It’s my birthday. Really and truly my birthday not a random story I have made up for the blog. I don’t mind people knowing. Unlike some people, I do not dread my birthday. I don’t mind getting older. My reasoning is that getting older is a good thing. If I am not getting older, well, let’s just say it’s bad.
On the other hand, I don’t make a big deal out of my birthday. I don’t tell people or carry on about it. most years I just go along like it’s a normal day. Which it probably is for everyone else in the whole world. But here is my secret: I don’t want it to be.
I want people to make a fuss. I want people to randomly burst into song. I want people to treat me like I’m the most special person in the whole world just for the one day. That’s one of the fun things about having a birthday at a Disney Park. You wear a special button and for that day you are special! Cast members fuss over you. Random people do actually sing to you (someday I will tell you all the story of Mr. Mouse’s 40th birthday). There are little perks that make your day just a little more magical. In fact, there are people who get the buttons even when it is NOT their birthday. I’m not going to lie. I wish my birthday was like that every year.
But I am a grown-up. We are responsible, mature, and do not make a big deal out of our birthdays. If someone remembers, I am appropriately impressed and grateful. But, really, I want lots and lots of presents (though I couldn’t tell you what they might be) and I want someone to bring me cake (even though I have food allergies and can’t eat most cake) and I want the world to revolve around me just a little. This secret wish embarrasses me, so I don’t make a fuss and go quietly through the day.

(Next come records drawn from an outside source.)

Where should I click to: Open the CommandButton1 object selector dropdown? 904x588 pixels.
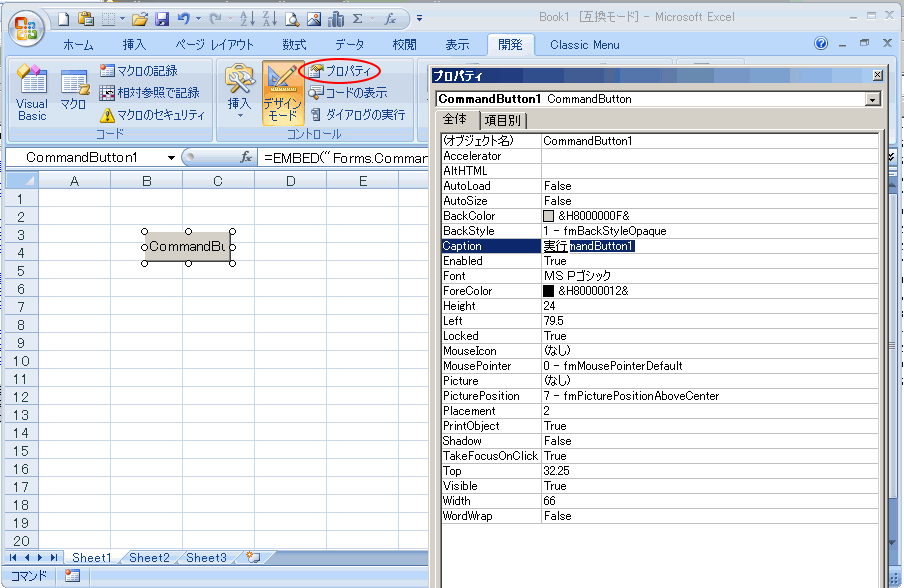click(x=873, y=100)
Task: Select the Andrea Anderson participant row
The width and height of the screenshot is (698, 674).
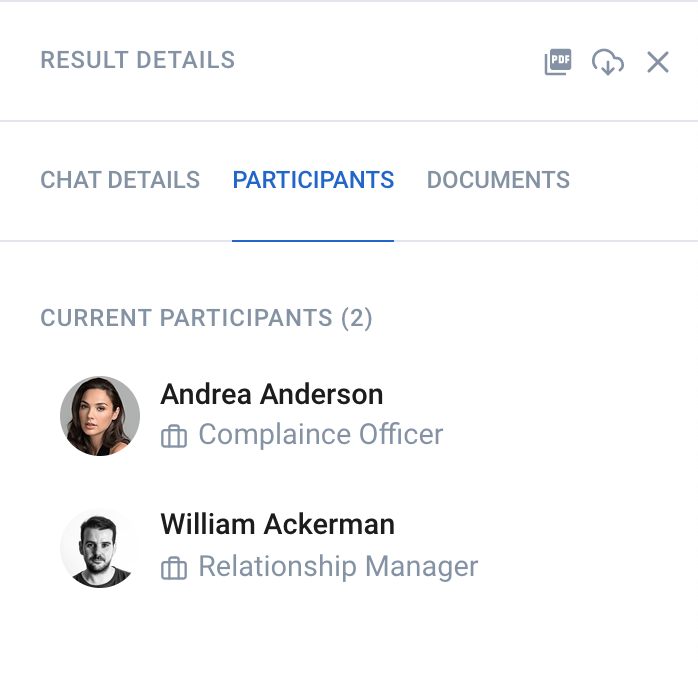Action: point(349,416)
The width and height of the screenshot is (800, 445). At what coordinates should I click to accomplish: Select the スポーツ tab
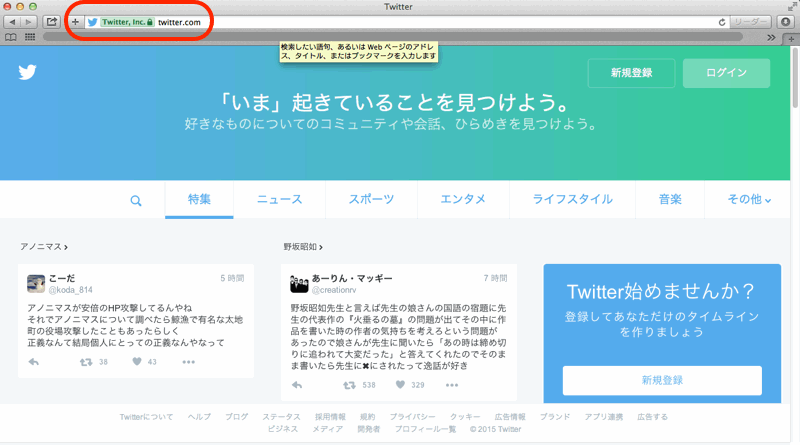[371, 200]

It makes me wonder what secret wishes other people have. Who knows what people secretly wish they could do? Everyone has hidden depths. What do we give up in the name of adulthood, maturity, and respectability? Wouldn’t it be wonderful if we could indulge ourselves just a little? Wear that crazy hat, dance down the aisle at the grocery store, sing out loud and not care who hears. We all of our lines that we do not cross, not for safety, but for respectability. Maybe we could all relax one day a year and cut loose. Not be completely crazy, but just a little less formal. Maybe we should be a little silly or a little self-centered for just one day. It might be the present that we all need.